Innovation in the nascent but rapidly growing cultivated meat sector (also known as culture, cell-based, slaughter-free and clean meat ) has thus far focused excessively on the minced meat format. So believes Ravi Selvaganapathy, founder of Caro Meats and researcher at McMaster Univesrity’s School of Biomedical Engineering in Canada.

The current methods of cultivated meat culture muscle cells and add fat and other additives such as binders to extrude the mix into a fibrous form that looks and feels like ground meat, which is then packed into a burger.

Instead, Caro Meats have devised a way to make meat by stacking thin sheets of cultivated muscle and fat cells grown together in a lab setting.

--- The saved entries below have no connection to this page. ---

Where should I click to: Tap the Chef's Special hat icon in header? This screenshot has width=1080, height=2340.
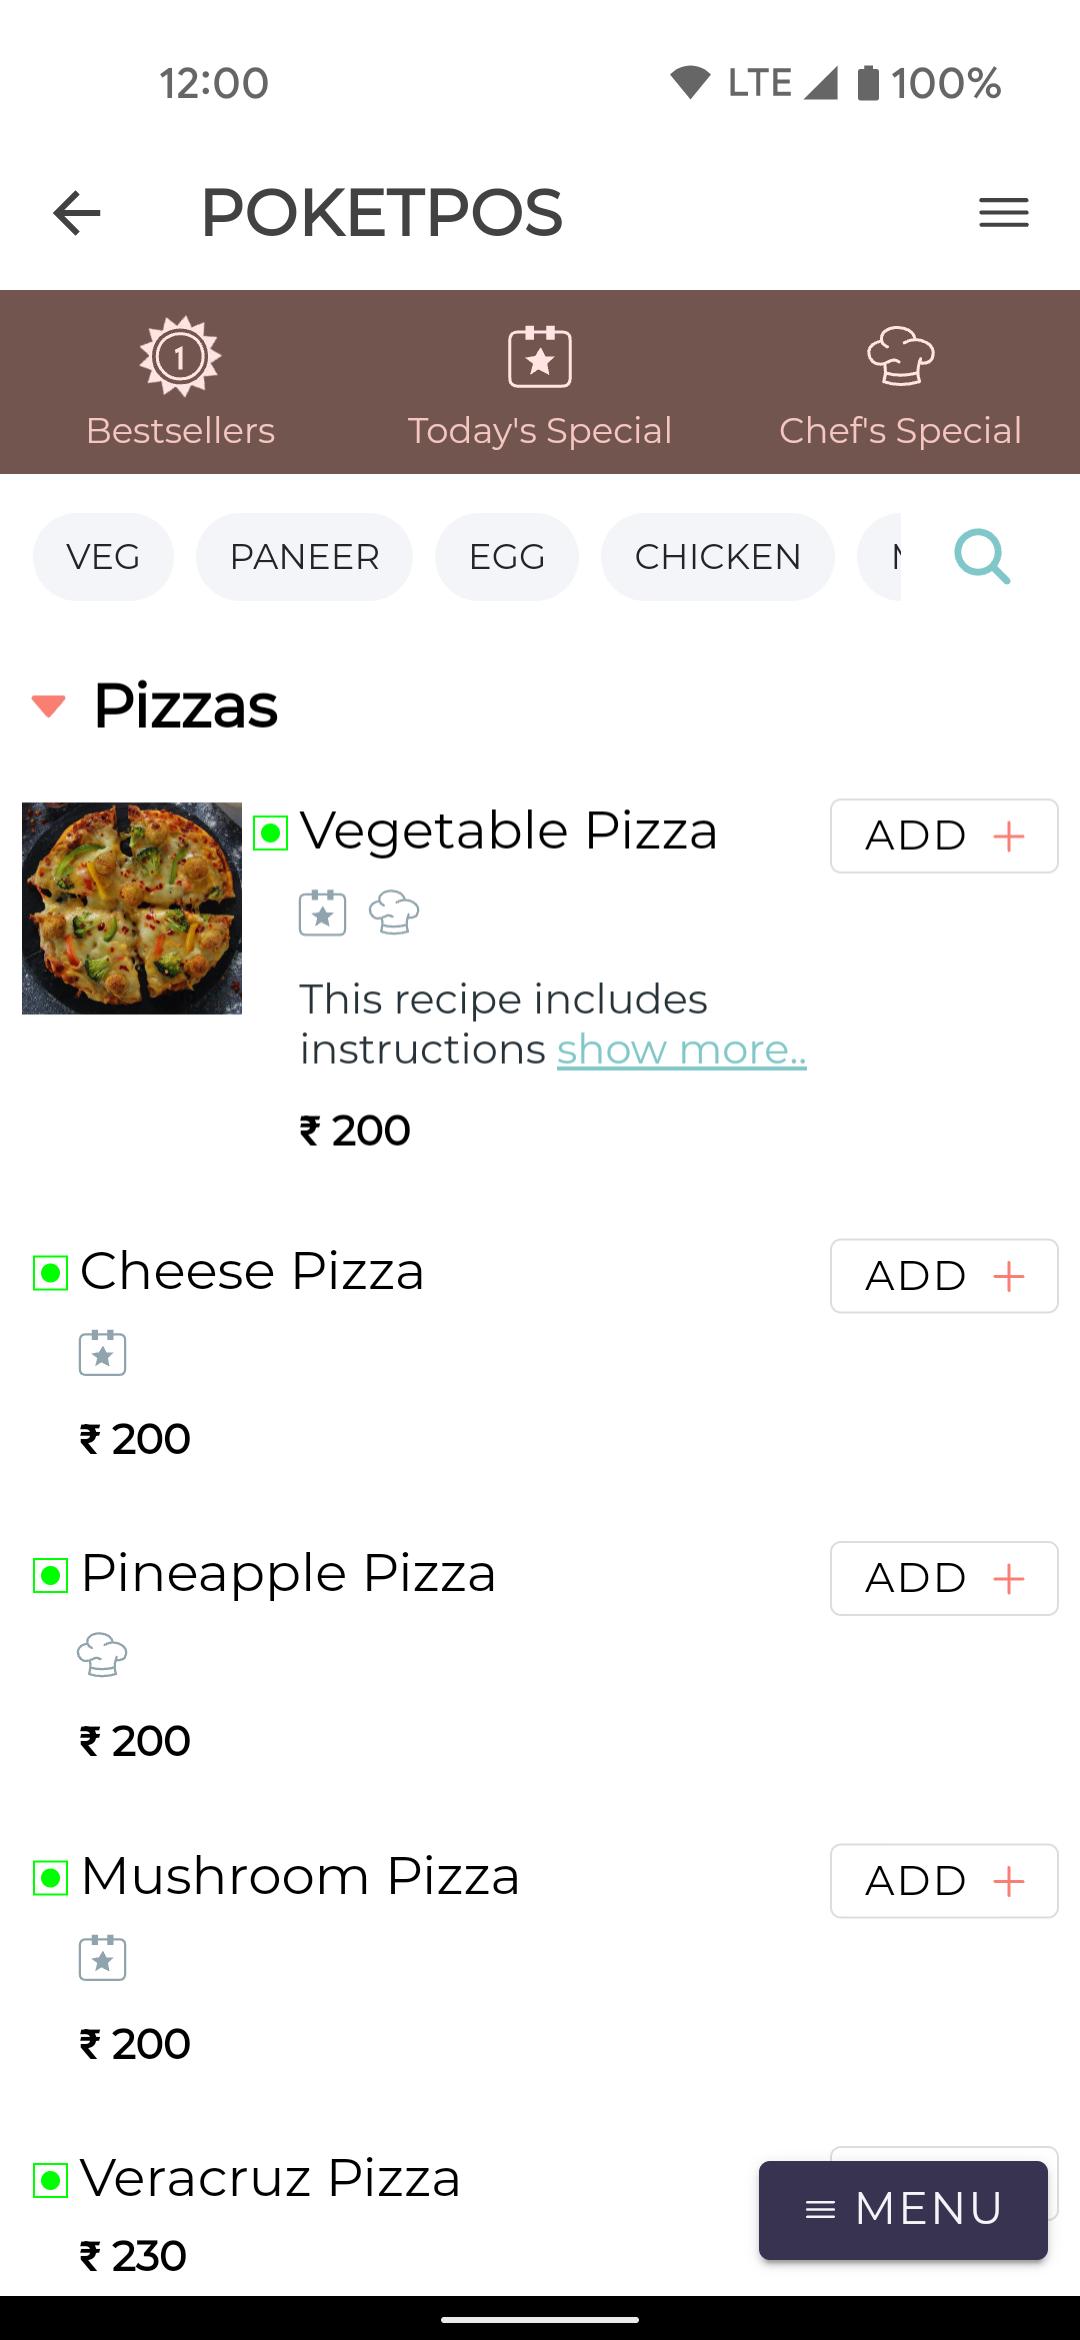tap(901, 356)
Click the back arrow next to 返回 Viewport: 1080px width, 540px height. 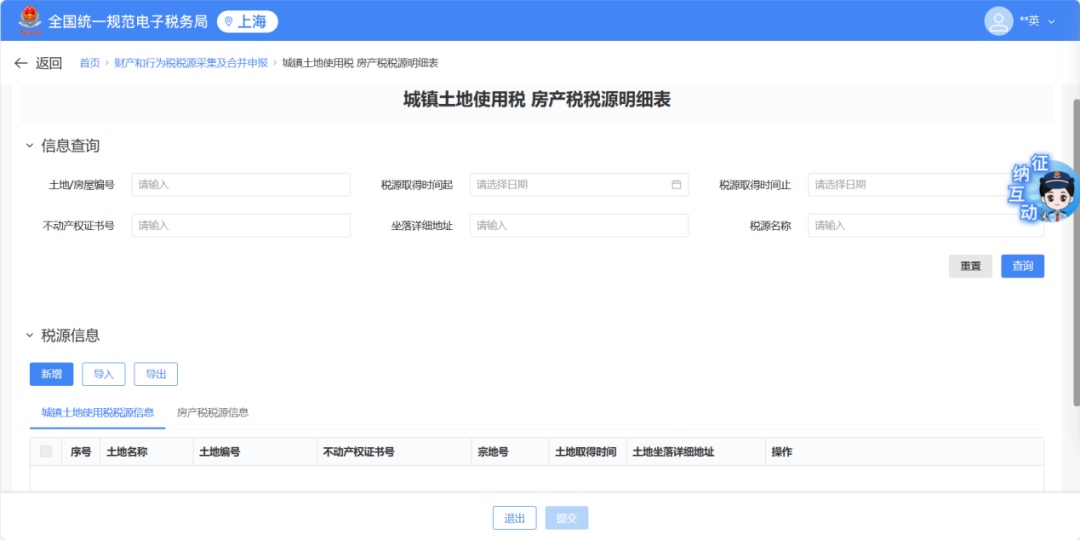(x=21, y=63)
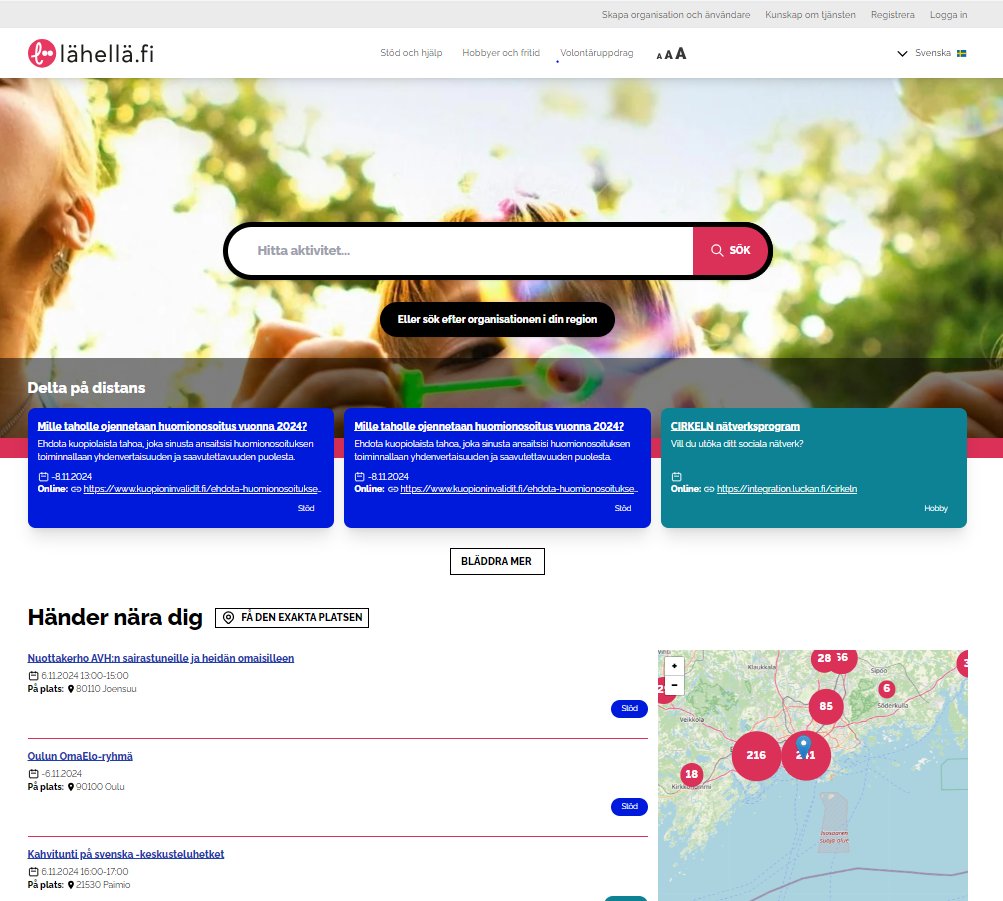This screenshot has width=1003, height=901.
Task: Select the smallest font size A icon
Action: (659, 56)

The technique is adapted from a method used to grow tissue for human transplants.

“We focused on a method where the cells themselves produce the fibrous texture by forming myofibres as they fuse with each other and incorporating fat cells in the tissue directly so that they are influenced by the muscle cells and produce the right complement of the fat molecules that would constitute the taste.”

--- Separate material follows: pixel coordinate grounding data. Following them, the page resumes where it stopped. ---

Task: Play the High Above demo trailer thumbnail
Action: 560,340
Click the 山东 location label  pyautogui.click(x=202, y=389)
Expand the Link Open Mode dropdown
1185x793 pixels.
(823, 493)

“This approach tries to simulate the natural process of muscle tissue formation and can produce large area contiguous tissue akin to slab meat than minced meat format that is prevalent in the industry.”

The sheets of living cells, each about the thichness of a sheet of printer paper, are first grwon in culture and then concentrated on growth plates before being peeled off and stacked or folded together.  The sheets naturally bond to one another before the cells die.The layers can be stacked into a solid piece of any thickness, and ‘tuned’ to replicate the fat content and marbling of any cut of meat – an advantage over other alternatives.

“We are creating slabs of meat” Selvaganapathy said. “Consumers will be able to buy meat with whatever percentage of fat they like – just like they do with milk.”